Exercise directions:
Filter the records for lines holding the string "computer".

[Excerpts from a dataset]
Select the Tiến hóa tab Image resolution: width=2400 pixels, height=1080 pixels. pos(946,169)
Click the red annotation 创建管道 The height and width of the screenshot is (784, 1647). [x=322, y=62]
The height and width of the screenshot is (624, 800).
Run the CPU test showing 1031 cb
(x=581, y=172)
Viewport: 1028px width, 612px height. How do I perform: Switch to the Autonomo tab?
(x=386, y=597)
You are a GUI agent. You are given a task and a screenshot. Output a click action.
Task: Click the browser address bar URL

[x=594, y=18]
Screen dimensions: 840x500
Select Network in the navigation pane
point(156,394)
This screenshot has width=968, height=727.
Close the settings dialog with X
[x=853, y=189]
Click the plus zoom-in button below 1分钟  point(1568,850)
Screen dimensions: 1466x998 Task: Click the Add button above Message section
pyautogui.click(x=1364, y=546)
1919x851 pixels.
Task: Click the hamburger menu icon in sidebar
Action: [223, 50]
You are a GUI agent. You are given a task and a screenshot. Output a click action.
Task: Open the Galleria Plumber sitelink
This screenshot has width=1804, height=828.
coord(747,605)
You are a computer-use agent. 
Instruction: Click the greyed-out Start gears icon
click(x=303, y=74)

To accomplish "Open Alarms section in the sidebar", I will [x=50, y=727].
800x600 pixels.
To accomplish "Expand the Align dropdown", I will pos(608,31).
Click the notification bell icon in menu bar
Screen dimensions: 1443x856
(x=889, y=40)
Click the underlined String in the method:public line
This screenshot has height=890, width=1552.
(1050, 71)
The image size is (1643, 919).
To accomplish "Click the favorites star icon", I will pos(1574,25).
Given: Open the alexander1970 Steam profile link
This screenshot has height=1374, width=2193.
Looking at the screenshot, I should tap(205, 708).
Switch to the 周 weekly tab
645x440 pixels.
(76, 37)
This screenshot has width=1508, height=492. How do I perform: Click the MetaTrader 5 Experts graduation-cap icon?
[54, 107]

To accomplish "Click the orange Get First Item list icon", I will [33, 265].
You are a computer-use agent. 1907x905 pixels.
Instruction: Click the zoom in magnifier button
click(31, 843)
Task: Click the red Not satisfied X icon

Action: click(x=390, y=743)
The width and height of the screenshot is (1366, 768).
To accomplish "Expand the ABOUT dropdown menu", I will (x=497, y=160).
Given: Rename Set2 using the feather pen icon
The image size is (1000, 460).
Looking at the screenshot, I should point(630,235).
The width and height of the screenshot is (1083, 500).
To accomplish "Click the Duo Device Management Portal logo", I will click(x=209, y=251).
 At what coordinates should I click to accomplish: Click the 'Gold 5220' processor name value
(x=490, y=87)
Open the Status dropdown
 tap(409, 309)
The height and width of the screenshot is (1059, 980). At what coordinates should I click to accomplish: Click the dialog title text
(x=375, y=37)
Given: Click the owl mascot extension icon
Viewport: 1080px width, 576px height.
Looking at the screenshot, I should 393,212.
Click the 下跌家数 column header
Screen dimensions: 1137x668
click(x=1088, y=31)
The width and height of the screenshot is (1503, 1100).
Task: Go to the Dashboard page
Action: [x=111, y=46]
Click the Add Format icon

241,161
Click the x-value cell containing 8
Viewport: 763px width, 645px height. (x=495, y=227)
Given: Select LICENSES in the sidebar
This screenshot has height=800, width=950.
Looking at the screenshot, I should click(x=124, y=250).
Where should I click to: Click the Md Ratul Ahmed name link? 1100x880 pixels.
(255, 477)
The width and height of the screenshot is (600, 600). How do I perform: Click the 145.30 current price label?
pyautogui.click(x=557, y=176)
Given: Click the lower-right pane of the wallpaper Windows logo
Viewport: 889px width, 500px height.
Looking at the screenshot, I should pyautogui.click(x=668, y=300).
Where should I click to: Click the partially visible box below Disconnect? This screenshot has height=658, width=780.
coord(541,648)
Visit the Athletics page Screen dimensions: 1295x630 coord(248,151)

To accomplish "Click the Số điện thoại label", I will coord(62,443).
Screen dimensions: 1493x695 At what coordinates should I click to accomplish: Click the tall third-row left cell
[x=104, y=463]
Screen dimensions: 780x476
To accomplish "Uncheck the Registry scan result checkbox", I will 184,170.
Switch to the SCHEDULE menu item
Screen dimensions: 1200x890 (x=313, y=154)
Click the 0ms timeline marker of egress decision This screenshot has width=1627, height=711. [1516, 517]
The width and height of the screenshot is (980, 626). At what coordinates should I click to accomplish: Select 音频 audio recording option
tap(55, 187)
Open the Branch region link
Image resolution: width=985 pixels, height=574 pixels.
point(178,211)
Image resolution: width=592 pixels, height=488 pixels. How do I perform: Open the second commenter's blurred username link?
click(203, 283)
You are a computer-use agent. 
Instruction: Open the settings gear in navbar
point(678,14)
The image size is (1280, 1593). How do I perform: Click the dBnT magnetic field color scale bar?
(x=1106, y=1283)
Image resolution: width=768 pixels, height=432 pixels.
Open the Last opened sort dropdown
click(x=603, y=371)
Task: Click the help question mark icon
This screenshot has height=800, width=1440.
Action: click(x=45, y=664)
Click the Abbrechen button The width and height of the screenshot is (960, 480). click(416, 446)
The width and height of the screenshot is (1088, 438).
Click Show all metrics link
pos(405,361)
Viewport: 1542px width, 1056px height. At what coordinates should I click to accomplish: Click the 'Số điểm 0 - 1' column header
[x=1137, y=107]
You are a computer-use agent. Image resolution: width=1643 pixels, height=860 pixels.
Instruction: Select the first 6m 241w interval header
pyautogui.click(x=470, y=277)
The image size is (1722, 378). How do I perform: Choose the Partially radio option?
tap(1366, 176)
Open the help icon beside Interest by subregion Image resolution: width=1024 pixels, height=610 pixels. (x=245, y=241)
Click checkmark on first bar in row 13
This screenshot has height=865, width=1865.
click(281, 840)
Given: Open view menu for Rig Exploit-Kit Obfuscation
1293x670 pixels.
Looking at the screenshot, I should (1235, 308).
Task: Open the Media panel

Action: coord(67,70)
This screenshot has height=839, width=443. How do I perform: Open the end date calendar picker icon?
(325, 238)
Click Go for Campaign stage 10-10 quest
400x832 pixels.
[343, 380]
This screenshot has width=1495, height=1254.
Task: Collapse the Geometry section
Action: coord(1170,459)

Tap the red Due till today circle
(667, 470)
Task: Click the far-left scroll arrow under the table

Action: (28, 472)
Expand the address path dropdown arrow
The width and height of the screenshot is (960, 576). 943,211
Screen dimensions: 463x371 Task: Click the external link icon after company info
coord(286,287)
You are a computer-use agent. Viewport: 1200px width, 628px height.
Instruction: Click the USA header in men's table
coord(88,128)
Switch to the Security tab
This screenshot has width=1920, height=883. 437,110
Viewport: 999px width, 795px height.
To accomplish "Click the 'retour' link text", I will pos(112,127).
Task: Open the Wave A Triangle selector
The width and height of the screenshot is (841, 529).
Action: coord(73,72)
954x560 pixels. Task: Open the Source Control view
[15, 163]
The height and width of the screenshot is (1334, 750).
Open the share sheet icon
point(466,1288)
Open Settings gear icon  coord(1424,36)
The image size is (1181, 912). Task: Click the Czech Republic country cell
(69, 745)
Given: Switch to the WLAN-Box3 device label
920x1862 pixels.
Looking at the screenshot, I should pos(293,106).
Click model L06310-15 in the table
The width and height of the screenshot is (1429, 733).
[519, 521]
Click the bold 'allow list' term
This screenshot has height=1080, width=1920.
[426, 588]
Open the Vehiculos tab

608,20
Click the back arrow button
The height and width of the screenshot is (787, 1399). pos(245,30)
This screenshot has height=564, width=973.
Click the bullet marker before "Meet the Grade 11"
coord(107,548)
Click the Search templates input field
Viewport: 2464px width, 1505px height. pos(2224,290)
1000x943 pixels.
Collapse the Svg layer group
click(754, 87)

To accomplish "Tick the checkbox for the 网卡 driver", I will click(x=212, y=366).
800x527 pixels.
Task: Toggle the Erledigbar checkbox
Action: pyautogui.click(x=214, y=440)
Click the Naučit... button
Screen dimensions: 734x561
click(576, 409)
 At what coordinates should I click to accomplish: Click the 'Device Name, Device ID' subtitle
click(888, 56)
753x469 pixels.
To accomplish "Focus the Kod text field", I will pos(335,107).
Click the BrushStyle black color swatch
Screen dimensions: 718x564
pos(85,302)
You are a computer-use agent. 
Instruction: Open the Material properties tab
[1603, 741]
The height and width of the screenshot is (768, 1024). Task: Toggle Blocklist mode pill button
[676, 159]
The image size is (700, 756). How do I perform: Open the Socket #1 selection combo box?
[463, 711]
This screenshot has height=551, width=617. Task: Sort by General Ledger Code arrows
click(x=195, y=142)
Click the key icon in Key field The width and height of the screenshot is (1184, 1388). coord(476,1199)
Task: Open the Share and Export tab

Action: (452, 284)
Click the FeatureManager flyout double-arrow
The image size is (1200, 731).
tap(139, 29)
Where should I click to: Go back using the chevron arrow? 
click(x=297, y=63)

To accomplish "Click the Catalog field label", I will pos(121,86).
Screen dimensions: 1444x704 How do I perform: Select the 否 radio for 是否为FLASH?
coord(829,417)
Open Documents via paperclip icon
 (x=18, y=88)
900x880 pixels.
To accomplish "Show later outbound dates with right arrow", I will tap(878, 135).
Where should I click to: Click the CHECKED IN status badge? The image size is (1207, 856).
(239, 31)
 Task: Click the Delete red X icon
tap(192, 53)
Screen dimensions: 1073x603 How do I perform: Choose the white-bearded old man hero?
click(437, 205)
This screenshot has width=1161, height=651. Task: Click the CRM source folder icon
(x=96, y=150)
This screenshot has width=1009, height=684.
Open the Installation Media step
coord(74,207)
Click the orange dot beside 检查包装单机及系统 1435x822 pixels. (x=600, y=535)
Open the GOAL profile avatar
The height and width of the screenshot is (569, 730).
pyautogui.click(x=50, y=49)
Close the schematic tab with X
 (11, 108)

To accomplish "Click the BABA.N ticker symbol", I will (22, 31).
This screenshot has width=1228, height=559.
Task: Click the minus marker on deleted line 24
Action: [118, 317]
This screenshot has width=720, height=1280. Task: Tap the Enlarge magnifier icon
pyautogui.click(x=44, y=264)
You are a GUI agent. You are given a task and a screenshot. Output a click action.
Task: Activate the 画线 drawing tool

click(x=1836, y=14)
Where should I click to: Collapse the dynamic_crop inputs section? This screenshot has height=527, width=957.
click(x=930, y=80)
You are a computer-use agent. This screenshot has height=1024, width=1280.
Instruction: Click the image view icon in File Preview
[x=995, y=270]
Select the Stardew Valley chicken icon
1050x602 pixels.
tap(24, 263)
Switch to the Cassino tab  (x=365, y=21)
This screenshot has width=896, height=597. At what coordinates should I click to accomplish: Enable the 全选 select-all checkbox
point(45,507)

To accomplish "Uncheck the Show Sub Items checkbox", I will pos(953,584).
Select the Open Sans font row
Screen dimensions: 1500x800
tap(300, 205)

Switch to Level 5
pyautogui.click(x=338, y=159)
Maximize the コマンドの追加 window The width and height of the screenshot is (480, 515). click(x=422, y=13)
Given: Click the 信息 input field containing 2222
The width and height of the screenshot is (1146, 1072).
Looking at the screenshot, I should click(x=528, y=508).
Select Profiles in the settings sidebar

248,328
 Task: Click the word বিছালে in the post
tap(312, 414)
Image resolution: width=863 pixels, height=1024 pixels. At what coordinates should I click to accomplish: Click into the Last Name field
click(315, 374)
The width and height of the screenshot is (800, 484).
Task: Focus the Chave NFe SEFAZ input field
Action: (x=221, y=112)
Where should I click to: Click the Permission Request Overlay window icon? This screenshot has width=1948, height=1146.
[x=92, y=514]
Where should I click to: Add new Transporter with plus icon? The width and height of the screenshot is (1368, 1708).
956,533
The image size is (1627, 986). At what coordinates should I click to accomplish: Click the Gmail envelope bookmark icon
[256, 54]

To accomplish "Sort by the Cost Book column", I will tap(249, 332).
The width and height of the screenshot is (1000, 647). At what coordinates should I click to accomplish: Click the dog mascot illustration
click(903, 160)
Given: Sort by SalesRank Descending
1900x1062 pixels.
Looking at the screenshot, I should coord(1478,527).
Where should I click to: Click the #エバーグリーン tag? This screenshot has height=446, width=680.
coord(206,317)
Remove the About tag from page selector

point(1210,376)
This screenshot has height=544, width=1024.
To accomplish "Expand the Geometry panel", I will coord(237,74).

Output below:
You are a computer-use agent. 
You are a computer-use agent. 1907x905 pixels.
You are a computer-use agent. 
You are a computer-use agent. Image resolution: width=1643 pixels, height=860 pixels.
You are a computer-use agent. Viewport: 1200px width, 628px height.
You are a computer-use agent. 
You are a computer-use agent. This screenshot has height=1024, width=1280.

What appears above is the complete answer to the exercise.